We all have various types of insurance to protect our families.
You have probably have health insurance, car insurance, life insurance, and homeowners' insurance. There is no guarantee that you'll ever need these policies (hope you don't!). But you invest in them because you understand that should you ever need them, they will be invaluable.
On the other hand, you know for a fact that your family will need to eat.
How stable is your current food supply? How many months of food do you currently have stored? Food storage can be considered a form of insurance, and should be valued as highly as any of your other policies. And this policy is edible!

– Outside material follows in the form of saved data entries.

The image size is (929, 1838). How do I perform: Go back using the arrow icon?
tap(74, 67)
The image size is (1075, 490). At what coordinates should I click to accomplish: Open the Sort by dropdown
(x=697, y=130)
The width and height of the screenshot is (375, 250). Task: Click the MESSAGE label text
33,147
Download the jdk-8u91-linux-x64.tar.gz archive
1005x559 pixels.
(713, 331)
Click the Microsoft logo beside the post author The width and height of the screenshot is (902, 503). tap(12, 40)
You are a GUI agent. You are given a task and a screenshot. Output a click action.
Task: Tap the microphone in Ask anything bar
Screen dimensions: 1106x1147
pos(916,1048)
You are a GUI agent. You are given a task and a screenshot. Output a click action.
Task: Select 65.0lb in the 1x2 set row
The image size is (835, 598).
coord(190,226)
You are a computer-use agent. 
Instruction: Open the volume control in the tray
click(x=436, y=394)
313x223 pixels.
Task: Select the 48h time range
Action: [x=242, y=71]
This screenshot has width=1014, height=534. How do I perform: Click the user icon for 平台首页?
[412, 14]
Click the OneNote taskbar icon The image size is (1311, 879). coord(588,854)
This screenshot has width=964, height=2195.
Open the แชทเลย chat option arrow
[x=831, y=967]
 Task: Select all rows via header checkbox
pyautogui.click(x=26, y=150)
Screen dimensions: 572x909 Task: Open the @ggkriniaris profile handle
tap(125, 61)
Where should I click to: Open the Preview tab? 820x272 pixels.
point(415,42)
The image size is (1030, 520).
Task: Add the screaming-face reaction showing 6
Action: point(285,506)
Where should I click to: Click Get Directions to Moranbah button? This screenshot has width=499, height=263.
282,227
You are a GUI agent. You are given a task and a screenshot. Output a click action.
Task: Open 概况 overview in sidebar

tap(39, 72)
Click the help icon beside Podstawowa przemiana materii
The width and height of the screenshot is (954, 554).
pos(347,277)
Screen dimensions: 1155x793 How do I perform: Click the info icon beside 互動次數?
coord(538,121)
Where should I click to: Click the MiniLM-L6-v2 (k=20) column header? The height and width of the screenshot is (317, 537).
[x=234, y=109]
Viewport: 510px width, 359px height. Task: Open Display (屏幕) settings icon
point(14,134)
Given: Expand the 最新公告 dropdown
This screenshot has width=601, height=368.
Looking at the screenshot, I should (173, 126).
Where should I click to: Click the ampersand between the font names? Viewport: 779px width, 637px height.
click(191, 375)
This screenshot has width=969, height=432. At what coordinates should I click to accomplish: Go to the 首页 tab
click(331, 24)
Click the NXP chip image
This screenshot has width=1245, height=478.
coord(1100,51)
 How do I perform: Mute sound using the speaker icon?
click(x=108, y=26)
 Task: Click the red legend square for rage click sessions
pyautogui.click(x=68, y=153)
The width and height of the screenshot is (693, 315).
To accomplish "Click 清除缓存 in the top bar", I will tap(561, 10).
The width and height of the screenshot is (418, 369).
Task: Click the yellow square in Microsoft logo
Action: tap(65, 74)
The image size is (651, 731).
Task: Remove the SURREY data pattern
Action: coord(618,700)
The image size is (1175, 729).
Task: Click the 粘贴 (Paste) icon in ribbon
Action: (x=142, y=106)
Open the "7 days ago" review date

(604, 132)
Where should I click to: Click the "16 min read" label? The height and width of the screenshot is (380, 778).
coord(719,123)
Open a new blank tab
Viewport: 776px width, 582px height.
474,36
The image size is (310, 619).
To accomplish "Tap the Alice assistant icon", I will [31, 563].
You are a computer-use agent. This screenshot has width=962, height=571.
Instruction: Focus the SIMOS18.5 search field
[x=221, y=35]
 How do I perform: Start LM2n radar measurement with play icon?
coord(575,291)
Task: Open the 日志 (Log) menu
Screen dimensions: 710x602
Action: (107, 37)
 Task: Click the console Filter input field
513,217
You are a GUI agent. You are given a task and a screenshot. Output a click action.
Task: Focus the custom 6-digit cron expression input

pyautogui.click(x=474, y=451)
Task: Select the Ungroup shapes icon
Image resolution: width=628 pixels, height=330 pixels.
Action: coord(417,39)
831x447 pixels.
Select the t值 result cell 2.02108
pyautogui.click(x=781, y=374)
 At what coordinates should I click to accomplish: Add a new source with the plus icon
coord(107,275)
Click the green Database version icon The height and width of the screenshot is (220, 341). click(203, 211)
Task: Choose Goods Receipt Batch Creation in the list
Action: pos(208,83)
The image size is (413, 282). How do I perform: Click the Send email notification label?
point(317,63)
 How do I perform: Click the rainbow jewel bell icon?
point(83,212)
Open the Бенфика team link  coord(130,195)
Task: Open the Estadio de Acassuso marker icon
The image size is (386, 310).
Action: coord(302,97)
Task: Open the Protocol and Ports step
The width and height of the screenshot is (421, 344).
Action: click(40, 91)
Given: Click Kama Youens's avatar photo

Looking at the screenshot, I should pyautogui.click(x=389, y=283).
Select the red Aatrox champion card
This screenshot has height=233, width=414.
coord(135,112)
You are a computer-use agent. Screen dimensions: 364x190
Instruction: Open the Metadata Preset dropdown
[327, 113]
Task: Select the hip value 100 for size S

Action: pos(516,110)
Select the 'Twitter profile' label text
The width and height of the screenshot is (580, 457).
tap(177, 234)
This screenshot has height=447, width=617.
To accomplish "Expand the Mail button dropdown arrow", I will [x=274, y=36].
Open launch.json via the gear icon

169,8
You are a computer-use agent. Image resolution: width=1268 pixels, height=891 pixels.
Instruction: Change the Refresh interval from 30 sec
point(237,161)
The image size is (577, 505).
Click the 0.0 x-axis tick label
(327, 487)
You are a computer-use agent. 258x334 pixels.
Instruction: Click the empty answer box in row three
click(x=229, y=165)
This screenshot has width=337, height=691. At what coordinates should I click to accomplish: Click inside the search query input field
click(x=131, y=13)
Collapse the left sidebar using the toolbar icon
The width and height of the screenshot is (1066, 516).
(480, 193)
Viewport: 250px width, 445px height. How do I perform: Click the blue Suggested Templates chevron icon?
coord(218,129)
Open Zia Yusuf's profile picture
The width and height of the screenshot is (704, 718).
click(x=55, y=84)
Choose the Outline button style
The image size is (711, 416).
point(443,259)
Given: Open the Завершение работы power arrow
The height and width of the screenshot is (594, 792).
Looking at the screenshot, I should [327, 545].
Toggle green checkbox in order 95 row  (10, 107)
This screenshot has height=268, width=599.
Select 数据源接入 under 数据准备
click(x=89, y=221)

Food storage as "insurance" is necessary because of the interdependencies built into our society.
The food on your plate depends on all of the following working perfectly:
* your bank
* your job, health, and paycheck
* your supermarket
* the local delivery trucks and their warehouses
* the manufacturer's shippers and the plant itself
* the farmers and their harvesting equipment and delivery trucks
* the crops themselves, and
* the weather.
If any one of these links breaks, your family will begin to notice it in a just few days, and will be seriously hungry very quickly after that. By storing food, you can guarantee food on the table for a year (or more). Without stored food, we are vulnerable to a break in any of these links.
I have always kept a well stocked pantry; if I am truthful it is because I absolutely detest shopping, so to buy bulk and only have to venture into the stores once a month for the groceries was a blessing to me. Of course having recently moved means I can’t get the fruit from the backyard now (a couple of years yet before they are fruiting enough to can) so the trips for that and dairy produce continue.
A basic food storage calculator HERE can be used to help determine how much of these staple foods a person would need to store in order to sustain life for one full year.
In addition to storing the basic food items many people choose to supplement their food storage with frozen or preserved garden-grown fruits and vegetables and freeze-dried or canned produce.
An unvarying diet of staples prepared in the same way can cause appetite exhaustion so it is said, personally I believe if you were starving you wouldn’t care how many times you had eaten it, you would simply be grateful for food.
An additional benefit to having a basic supply of food storage in the home is for the cost savings. Costs of dry bulk foods (before preparation) are often considerably less than convenience and fresh foods purchased at local markets or supermarkets.
Food is stored by almost every human society and by many animals. Storing of food has a variety of purposes:
* preparation for periods of scarcity or famine
* taking advantage of short term surplus of food as at harvest time
* enabling a better balanced diet throughout the year
* preparing for special events and celebrations
* planning for catastrophe or emergency
* saving money by buying in bulk
* providing short season foods all year round by canning or dehydrating
And of course there are many more reasons why you would have a well stocked pantry; the reasons are as individual as the people who maintain them.
Always make sure you keep a list of foods removed, you need to ensure you replace them in due time.
Make sure you rotate your pantry or you will end up with food that will need to be disposed of. I keep a black marker pen in my pantry, I mark anything that has a use by date too small to see at a glance with a larger more legible date and I store new goodies to the back always using from the front first.
Keep bay leaves and lavender throughout the pantry. I find they keep all the pests away.
When bringing home rices etc, store it in the freezer for a few days first, if there are any larvae in there it will kill them.
Store your soaps unwrapped. The drying out over time will ensure they last longer. I keep mine in a large plastic tub with small ventilation holes in the lid.
Mark all the foods you have canned or dehydrated very clearly and rotate as you do for all other stock.
Make sure your pantry (ours is a spare bedroom) is dark and cool. We blocked the window completely with white foam, bubble wrap, roller blind and curtains and then placed large wardrobes we store linen in right in the front of the window. The outside will later have shade cloth added over the whole side area.
Store dehydrated and/or freeze dried foods as well as home canned and “store bought” canned goods. Make sure you add cooking oil, flours (if you don’t plan on grinding your own wheat) shortening, baking powder, soda, yeast, and powdered eggs (if you don’t have your own chooks). You can’t cook even the most basic recipes without these items.
Vitamins are important, especially if you have children, since children do not store body reserves of nutrients as well as adults do. A good quality multi-vitamin and vitamin C are the most vital. Others might be added as your budget permits.